Records provided
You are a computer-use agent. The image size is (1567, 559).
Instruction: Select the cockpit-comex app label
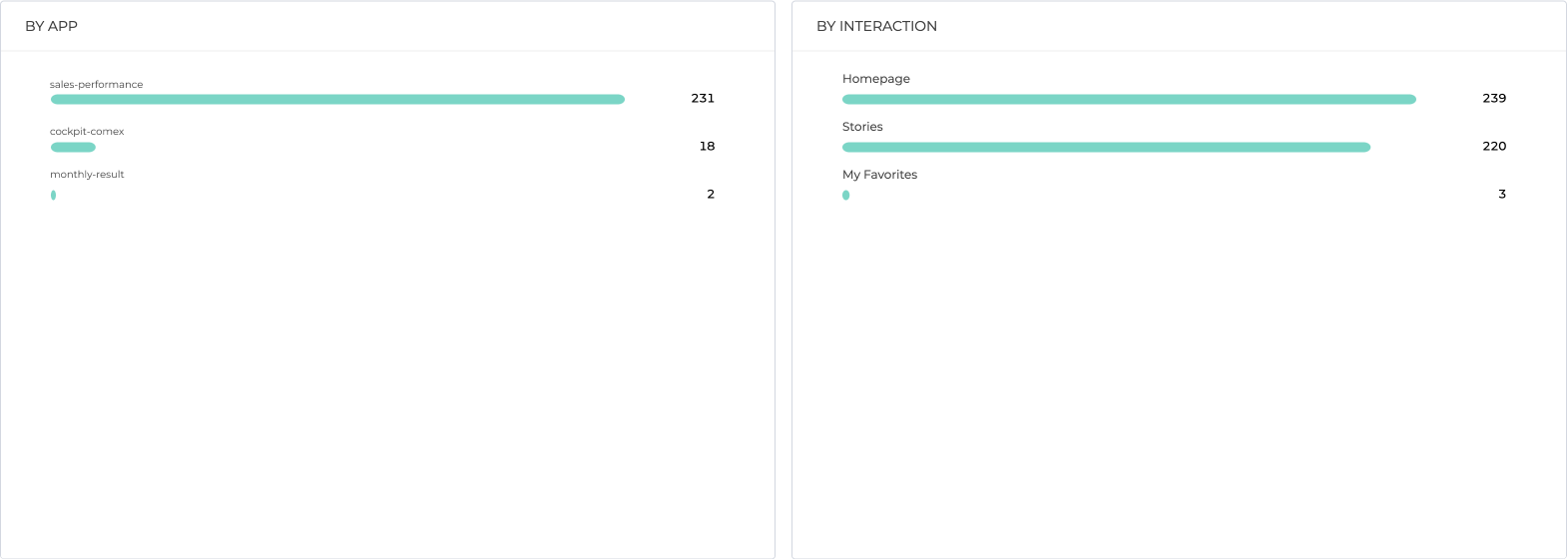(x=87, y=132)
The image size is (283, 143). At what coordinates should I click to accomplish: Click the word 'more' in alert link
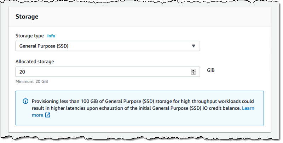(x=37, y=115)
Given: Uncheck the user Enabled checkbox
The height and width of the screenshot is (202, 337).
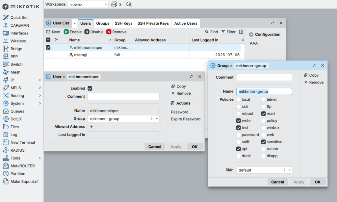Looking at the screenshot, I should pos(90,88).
* * *
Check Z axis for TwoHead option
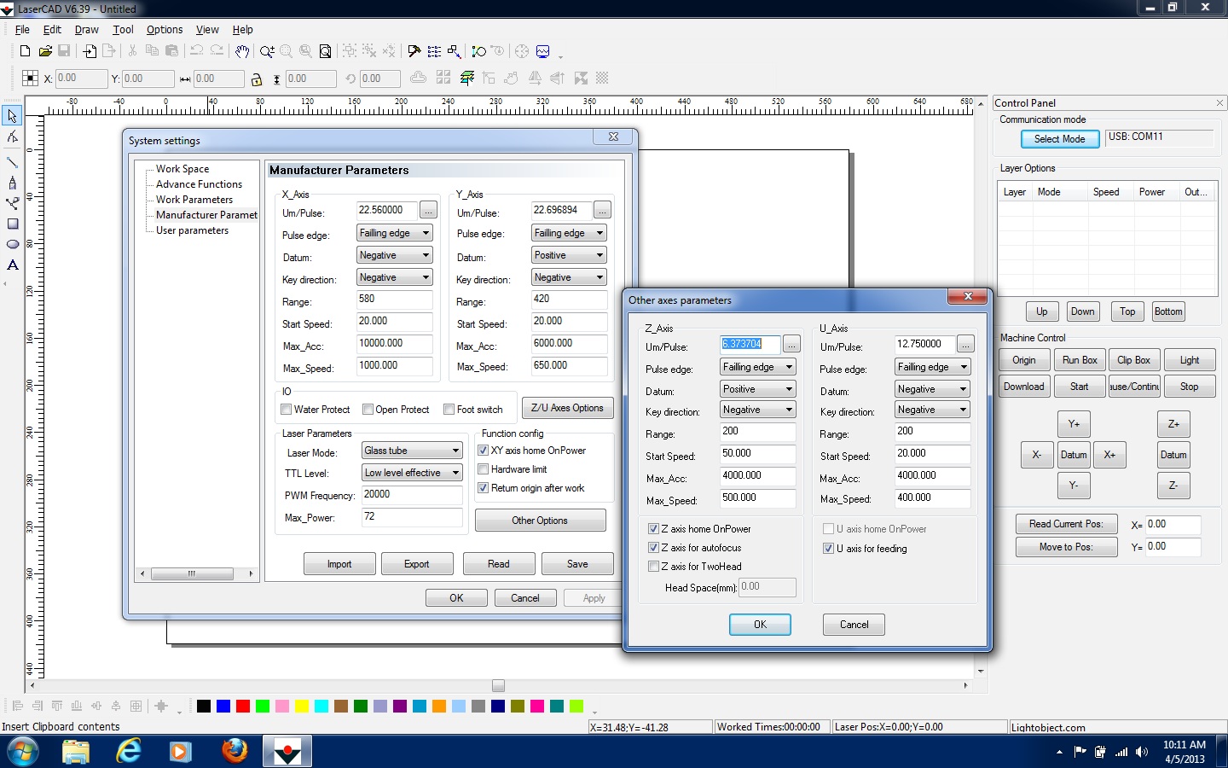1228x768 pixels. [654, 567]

Task brief
All lines above starting at the one with "You are a computer-use" and ending at the one with "Given: Uncheck the user Enabled checkbox", inclusive, are to be printed again exactly, with the pictures left out.

Exercise answer
You are a computer-use agent. The image size is (1567, 559).
Instruction: Select the cockpit-comex app label
(x=87, y=132)
The image size is (283, 143). At what coordinates should I click to accomplish: Click the word 'more' in alert link
(x=37, y=115)
Given: Uncheck the user Enabled checkbox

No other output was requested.